Neuhaus is a Belgian chocolatier which manufactures and sells luxury chocolates, chocolate truffles, biscuits and ice cream. The company was founded in 1857 by Jean Neuhaus, a Swiss immigrant, who opened the first store in the Galeries Royales Saint-Hubert in central Brussels. In 1912, his grandson, Jean Neuhaus II, invented the chocolate praline, a decadent chocolate cream ganache center inside a chocolate shell, the original filled chocolate.

Today, Neuhaus has over 1,500 selling points in 50 countries. All Neuhaus products are still made in Vlezenbeek, near Brussels, and are exported worldwide. In 2000, the company received the Royal Warrant of Appointment to the Belgian court.

==History==
Having arrived in Brussels from his native Switzerland, Jean Neuhaus opened an apothecary shop in 1857 at the Galeries Royales, near the Grand-Place. He began his business by covering the medicines in chocolate to make them easier to handle. Liquorices, guimauves (similar to marshmallows) and dark chocolate tablets soon joined more traditional preparations on the display counter.

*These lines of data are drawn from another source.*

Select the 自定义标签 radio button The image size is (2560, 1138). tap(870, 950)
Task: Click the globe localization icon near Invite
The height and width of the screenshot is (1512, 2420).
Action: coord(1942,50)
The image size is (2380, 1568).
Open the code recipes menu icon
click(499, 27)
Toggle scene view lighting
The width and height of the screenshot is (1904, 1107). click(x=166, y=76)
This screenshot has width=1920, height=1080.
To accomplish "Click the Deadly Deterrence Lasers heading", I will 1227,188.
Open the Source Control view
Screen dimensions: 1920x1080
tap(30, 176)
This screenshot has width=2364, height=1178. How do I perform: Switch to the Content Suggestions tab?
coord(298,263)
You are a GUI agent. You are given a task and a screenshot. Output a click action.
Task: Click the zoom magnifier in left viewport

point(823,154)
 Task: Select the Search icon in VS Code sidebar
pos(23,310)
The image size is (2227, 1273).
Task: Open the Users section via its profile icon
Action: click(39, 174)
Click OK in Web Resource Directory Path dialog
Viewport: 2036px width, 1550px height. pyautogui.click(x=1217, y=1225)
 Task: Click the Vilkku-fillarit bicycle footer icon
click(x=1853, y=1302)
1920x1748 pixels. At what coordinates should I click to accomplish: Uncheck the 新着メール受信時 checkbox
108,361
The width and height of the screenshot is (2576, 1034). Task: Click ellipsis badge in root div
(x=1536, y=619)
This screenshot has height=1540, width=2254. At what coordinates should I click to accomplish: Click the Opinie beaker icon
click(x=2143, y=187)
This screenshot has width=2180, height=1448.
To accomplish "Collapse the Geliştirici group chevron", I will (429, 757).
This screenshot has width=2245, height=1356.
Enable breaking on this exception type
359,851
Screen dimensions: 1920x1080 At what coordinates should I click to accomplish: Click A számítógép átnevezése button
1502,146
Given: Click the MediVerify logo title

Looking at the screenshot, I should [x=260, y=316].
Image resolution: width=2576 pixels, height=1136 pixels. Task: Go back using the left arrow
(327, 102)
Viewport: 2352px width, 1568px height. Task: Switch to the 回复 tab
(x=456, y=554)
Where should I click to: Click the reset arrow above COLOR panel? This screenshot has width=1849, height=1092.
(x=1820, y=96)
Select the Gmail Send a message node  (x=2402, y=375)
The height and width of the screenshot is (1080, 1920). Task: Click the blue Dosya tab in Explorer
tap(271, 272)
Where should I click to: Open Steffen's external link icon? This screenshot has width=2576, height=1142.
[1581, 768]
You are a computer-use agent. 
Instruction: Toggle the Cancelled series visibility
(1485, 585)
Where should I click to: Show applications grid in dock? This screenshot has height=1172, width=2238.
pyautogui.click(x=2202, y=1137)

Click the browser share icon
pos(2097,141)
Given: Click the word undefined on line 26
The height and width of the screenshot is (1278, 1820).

With the assistance of his son Frédéric, he spent an increasing amount of time and effort in preparing and inventing new delicacies to the point where the regular pharmaceutical products gradually ended up making way for them.

In 1912, the year of Frédéric's death, his son Jean II created the first chocolate-filled bonbons or pralines. They were immediately successful. They were followed by another innovation. Louise Agostini, Jean's wife, realized that the pralines were getting crushed inside the paper cornet bags used to wrap them up. Together with her husband, she developed a gift wrap box in 1915 which became known as the ballotin. The design for the ballotin was patented, the registration document is dated 16 August 1915 at 2.30pm (Belgian time).

Jean's son-in-law, Adelson de Gavre, took over the running of the business. In 1958, he created a series of highly acclaimed pralines such as the Caprice and the Tentation which were first displayed at Expo 58. Suzanne Neuhaus, his wife, specialized in decoration and gift wrapping. The company expanded and stores soon appeared across the country and abroad. The first Neuhaus chocolate boutique in the United States opened in 1999 in New York City.

Today the Neuhaus Belgian chocolate range still includes traditional pralines, but has expanded to include chocolate bars & tablets, BonBons, confectionery, individually wrapped chocolate squares ("Carres"), and hot chocolate. They also create chocolate truffles, which in 2017 Bloomberg Pursuits considered the best chocolate truffle in the world. Their chocolate is 100% UTZ Certified, made with 100% ingredients of natural origin, and is still crafted entirely in Belgium. 25% of the chocolate is produced with cocoa from Neuhaus's own cacao farm in the Guayaquil Region of Ecuador.